There’s clearly a very limited set of people here who can speak about French marriage law with detailed knowledge, but then that shouldn’t be necessary. If we are talking about some universal aspect of marriage, we should be able to see it without having to read French or attend French law school.
For civil purposes, marriage establishes a family *before* children come along. In other words, children do not make the family, they are part of the family. You are correct that for many unmarried partners, the extended family considers them ‘real family’ upon the arrival of a child. This is logical given that the mother or father of your grandchild will have a lifelong connection to your grandchild whereas she or he may not have one to your adult child. What’s interesting, though, is that usually such people are considered unmarried parents! If the purpose of marriage is to secure parents for children then why not consider such parents to be married upon the arrival of a child?
The argument that marriage is for children and only children fails on the civil level that Michael presented.
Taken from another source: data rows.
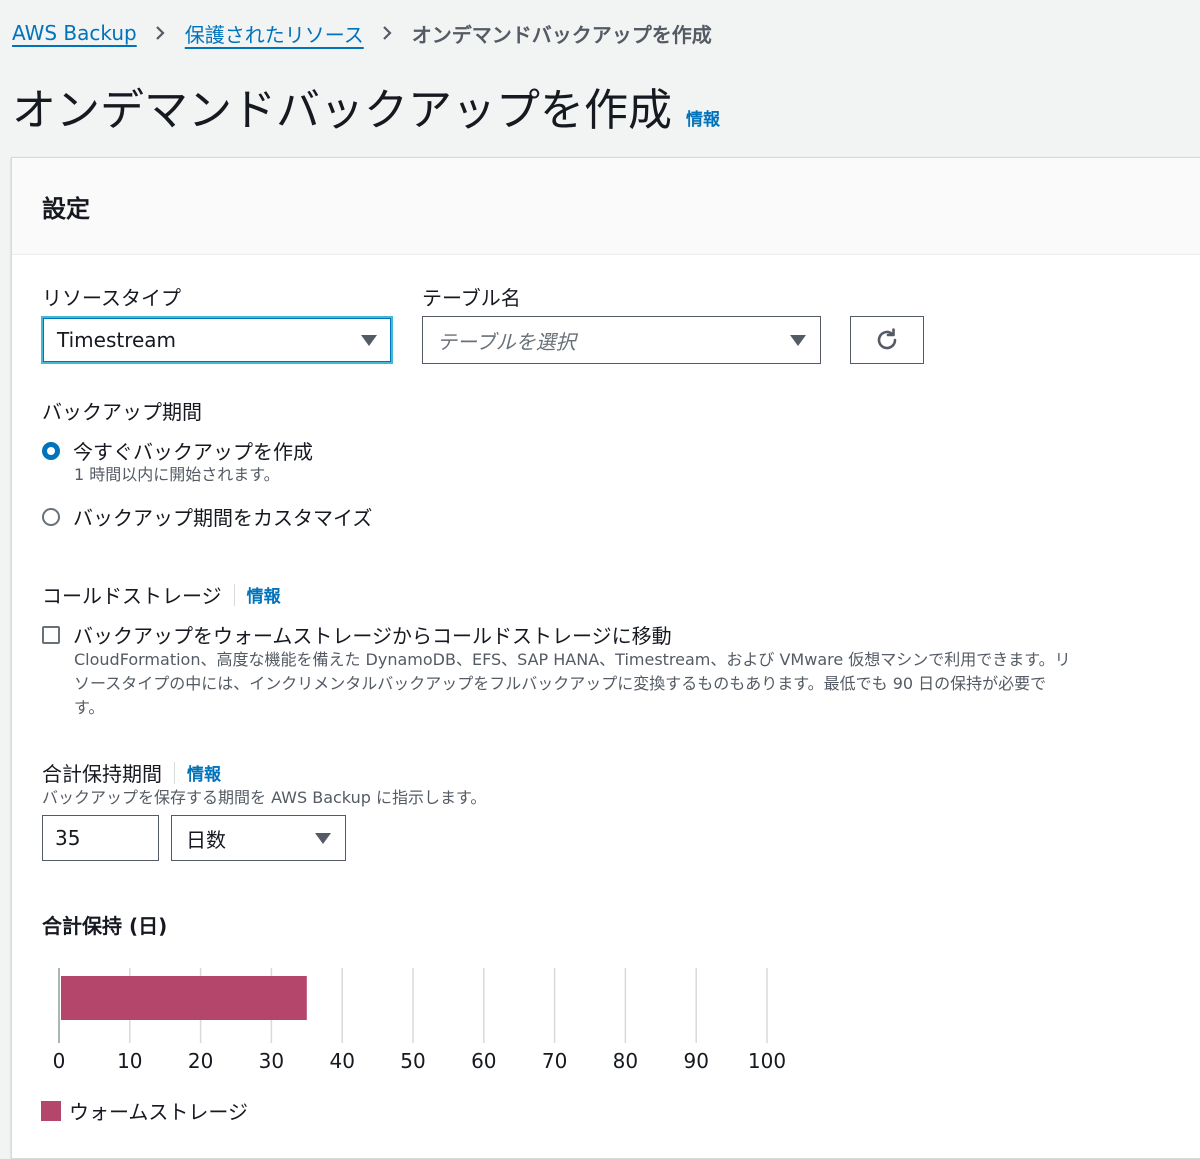 This screenshot has width=1200, height=1159. Describe the element at coordinates (264, 594) in the screenshot. I see `cold-storage-info-link: 情報` at that location.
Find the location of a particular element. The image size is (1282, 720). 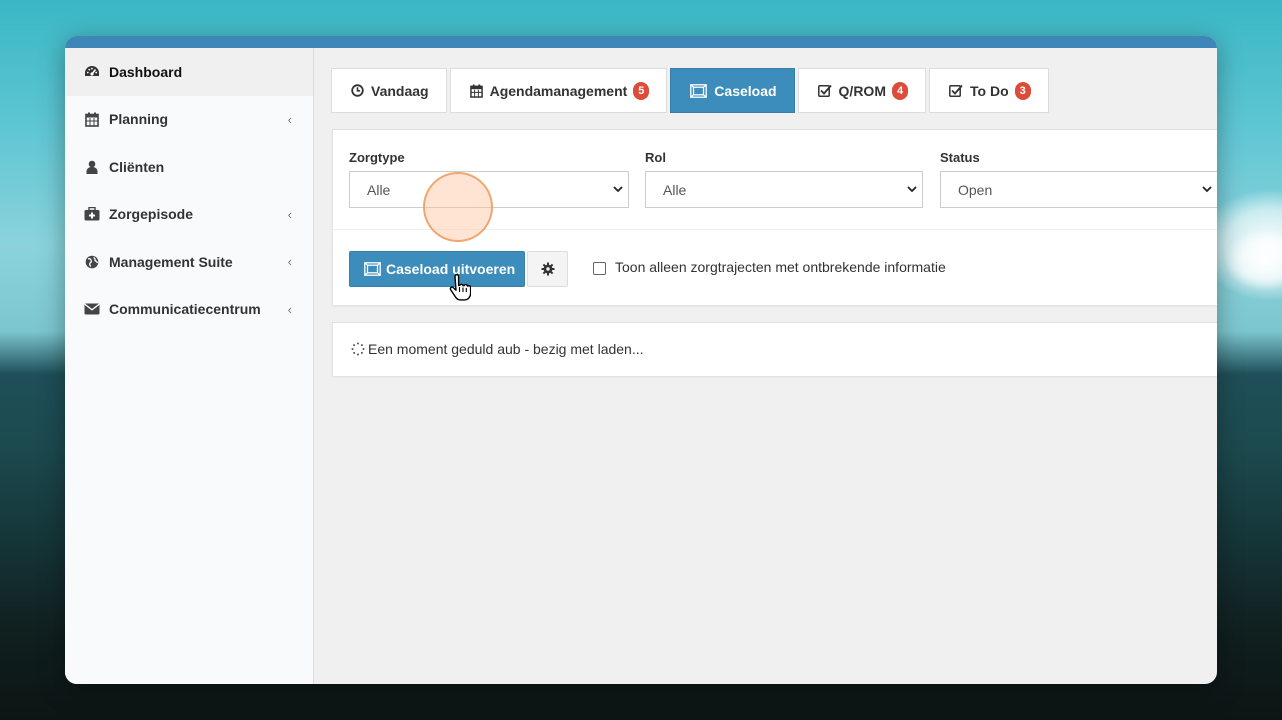

globe-icon is located at coordinates (92, 262).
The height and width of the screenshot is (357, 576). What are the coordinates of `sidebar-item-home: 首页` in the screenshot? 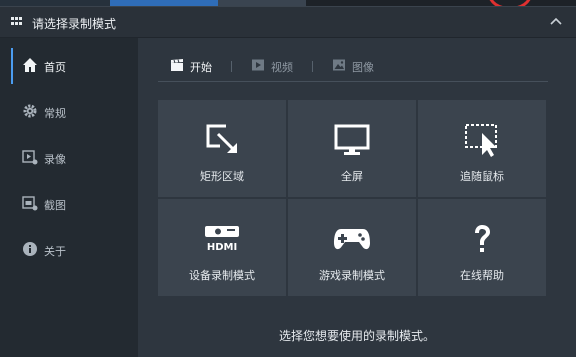 It's located at (69, 67).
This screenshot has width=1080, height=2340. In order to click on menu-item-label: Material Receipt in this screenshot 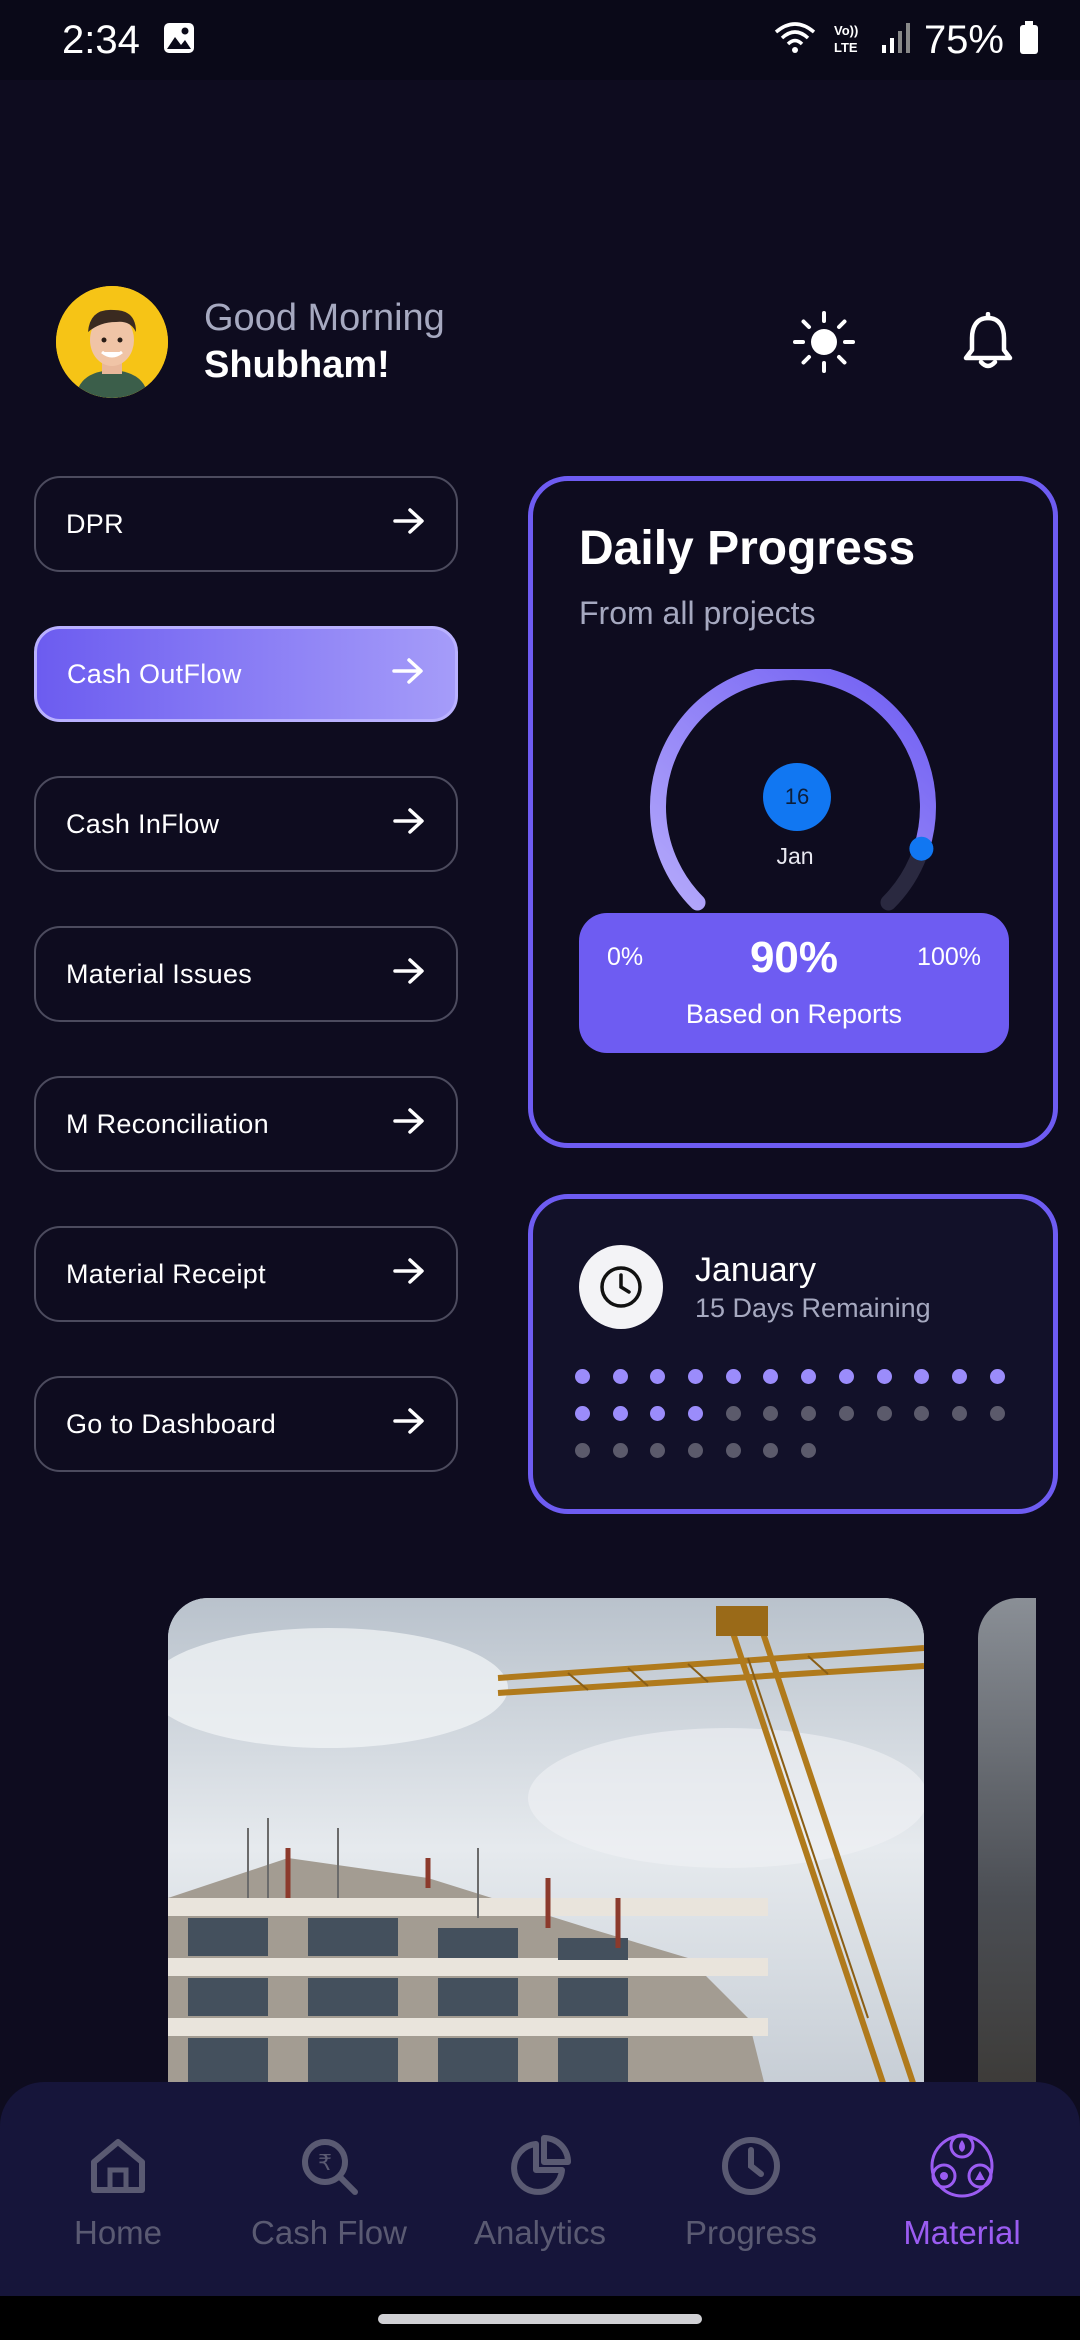, I will do `click(166, 1274)`.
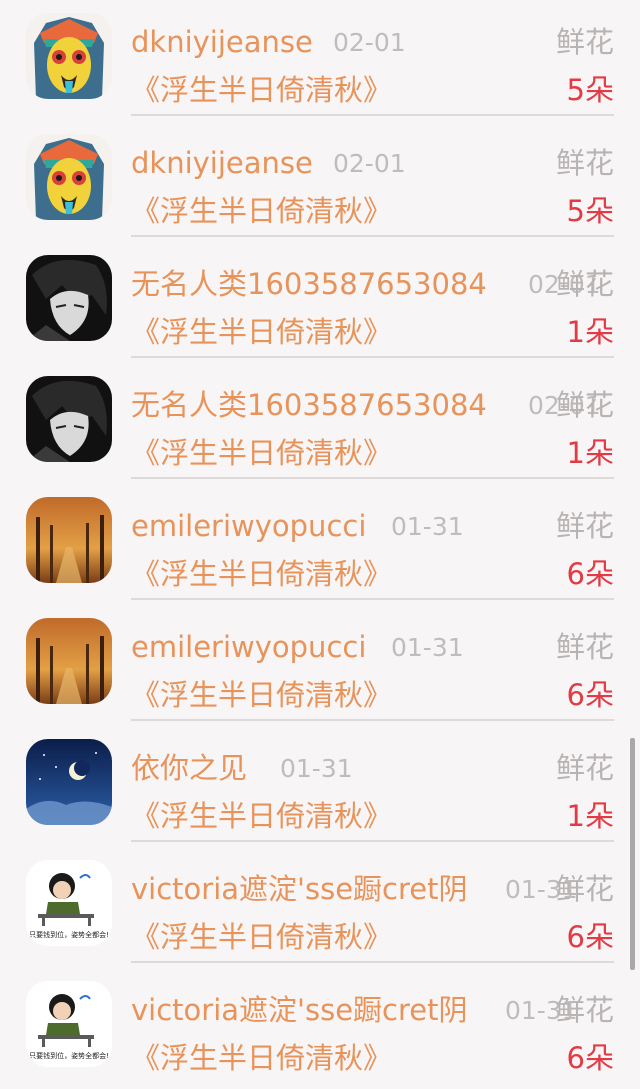 The height and width of the screenshot is (1089, 640). I want to click on night-moon-avatar-image, so click(69, 782).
It also fails on the religious level and sociological level. As Jan likes to pester/remind me, words have meaning. Well if marriage’s primary and nearly only purpose was to create children (and note the people arguing this have also asserted that mutual love, romantic or otherwise, is not a primary purpose of marriage! then why have all the major Christian religions written their age old vows to spoke of what is essentialy the mutual love of the couple while leaving out any mention of children.
On the sociological level it’s pretty clear that people in the ways they typically behave and treat couples expect marriage to signify mutual love and lifelong committment to each other with children being a side benefit. This is clearly evidenced by the uncomfortableness many feel with marriages where the odds of children are great but the state of love is questionable (i.e. the ‘gold digger’ who marries an old rich man) and the support of marriages that are unlikely to produce children but love is more evident (the two 65 yr olds who find themselves in old age).
May 5th, 2011 | 4:29 pm
Of course the mutual commitment of the spouses is necessary to marriage (“Spouses owe each other respect, fidelity, support and assistance” – I do not know of a more beautiful expression of that foundation of married life) Of course “Spouses mutually oblige themselves to a community of living,” who ever doubted it?
These vows express some of the highest ideals of the human spirit.
The question is, is this enough to make a marriage? Or do the five marriage vows, taken together, form a package, expressing what the legislature, the organ of the General Will, understands and means by marriage?
That is what the debate about SSM is all about.
May 5th, 2011 | 10:05 pm
I do not know of a more beautiful expression of that foundation of married life
Actually the vows you cited sound legalistic and barren to me. The more traditional Christian vows (and they aren’t technically Christian since most non-Christians would find them perfectly acceptable) are warmer and much more human to my ears. Granted maybe this is a problem in translation, but then again maybe French is such a beautiful language that everything sounds nice in it.